Cynthia Fleury   : Nous avons atteint de tels niveaux de défiance, de déni, de ressentiment, de violence envers les élites et les institutions... Restaurer ­ ou instaurer ­ un climat de confiance avec simplement des arguments rationnels ne sera pas aisé. Comme dans tout délire paranoïaque, tout ce qui est donné comme argument est retourné en biais de confirmation. Tout l’enjeu est de permettre d’élaborer et de sophistiquer notre critique de la science ­( qui en est le corollaire) tout en considérant que la science reste un protocole de véridiction plus élaboré que d’autres. Mais pour accéder au débat démocratique, il nous faudra davantage comprendre cette science. Or, nous n’avons pas révolutionné nos formations globales. La part de l’éducation scientifique dans notre système de gouvernabilité est essentielle, et cela s’organise.
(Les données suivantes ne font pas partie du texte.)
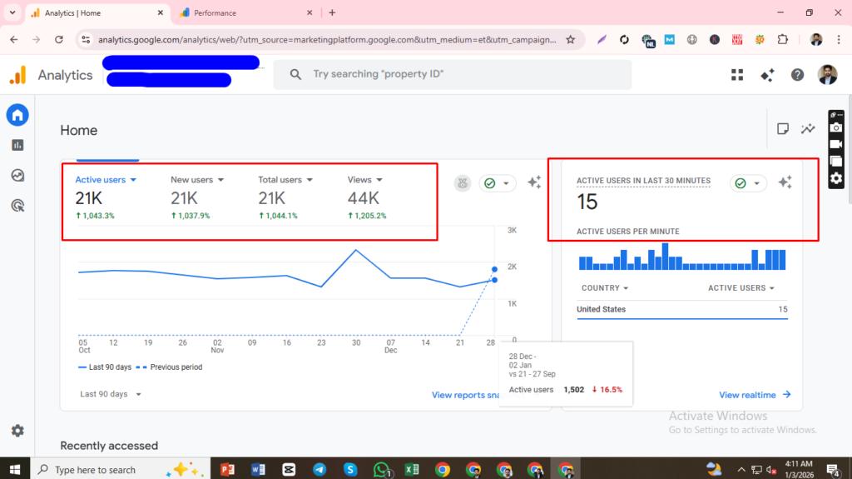Toggle the green check status in realtime card
The image size is (852, 479).
pyautogui.click(x=748, y=183)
Il faudra consacrer un « temps citoyen » à cela, pour comprendre, participer, voire décider… Nous ferions ainsi bondir le niveau de l’exercice libre de rationalité publique.

Etienne Klein  :  La science est en effet républicaine, au sens où elle est, en principe, « affaire publique ». Mais si la confiance a été abîmée, c’est peut-être parce que nous n’avons pas réussi à inventer des instances permettant de discuter collectivement du type de compagnonnage que nous souhaitons avoir avec les nouvelles technologies.
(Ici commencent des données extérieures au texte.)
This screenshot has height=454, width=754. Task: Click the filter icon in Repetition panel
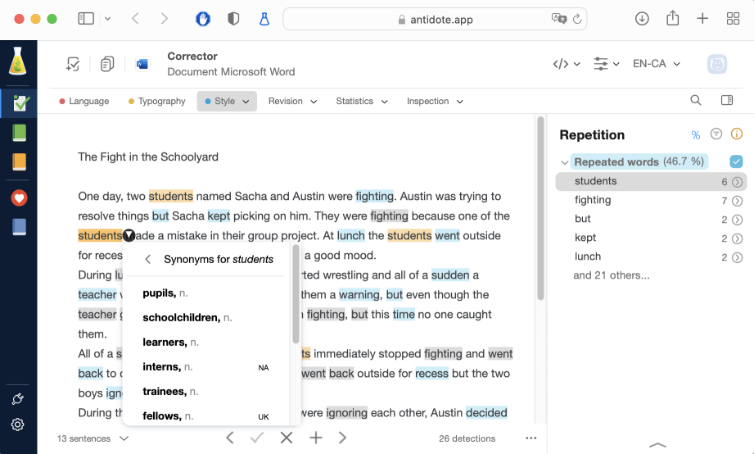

Cynthia Fleury   : Les travaux sur la construction des avis des experts, sur l’intégrité scientifique, les conflits d’intérêt, la cartographie des lobbies, sont aussi essentiels. Restaurer la confiance dans la science est d’autant plus nécessaire que nous sommes face à deux métachangements : le numérique et l’anthropocène, assortis d’une course de vitesse. Le numérique est un monde permanent d’accélération, antinomique de la réflexivité humaine ; il y a là une bataille. Si le politique ne s’en mêle pas, s’il n’y a donc pas de débat, nous irons vers une délégation de la compréhension et de la décision à la machine.
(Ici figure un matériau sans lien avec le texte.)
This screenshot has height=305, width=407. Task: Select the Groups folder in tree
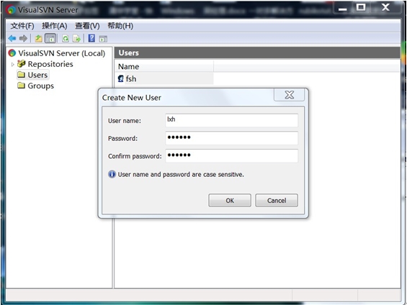tap(36, 86)
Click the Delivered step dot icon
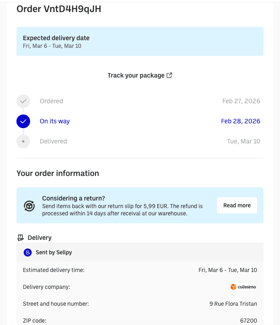Screen dimensions: 280x325 (23, 141)
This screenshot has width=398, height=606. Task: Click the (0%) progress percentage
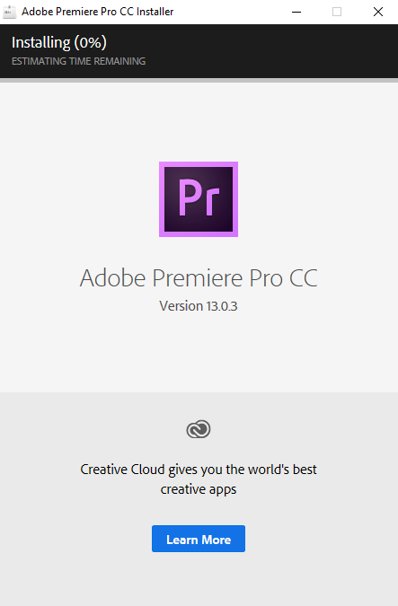pos(91,42)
Etienne Klein  : Je note cependant une bonne nouvelle : l’arrogance des uns et des autres a progressivement baissé d’un ton. C’est la manifestation de l’effet dit « Dunning-Kruger », qui s’articule en un double paradoxe : d’une part, pour mesurer son incompétence, il faut être… compétent ; d’autre part, l’ignorance rend plus sûr de soi que la connaissance. De fait, durant la pandémie, à mesure que nous nous sommes informés, nous avons fini par comprendre que l’affaire est plus complexe que nous ne l’avions soupçonné. Du coup, l’arrogance se porte un peu moins bien qu’il y a quelques mois, sauf dans les réseaux ou les sites spécialement dessinés pour lui prêter main forte.

*Les Français au temps du Covid-19 : économie et société face au risque sanitaire, Yann Algana et Daniel Cohen, note du conseil d’analyse économique, n° 66, octobre 2021. 
**Notion utilisée par le philosophe Michel Foucault.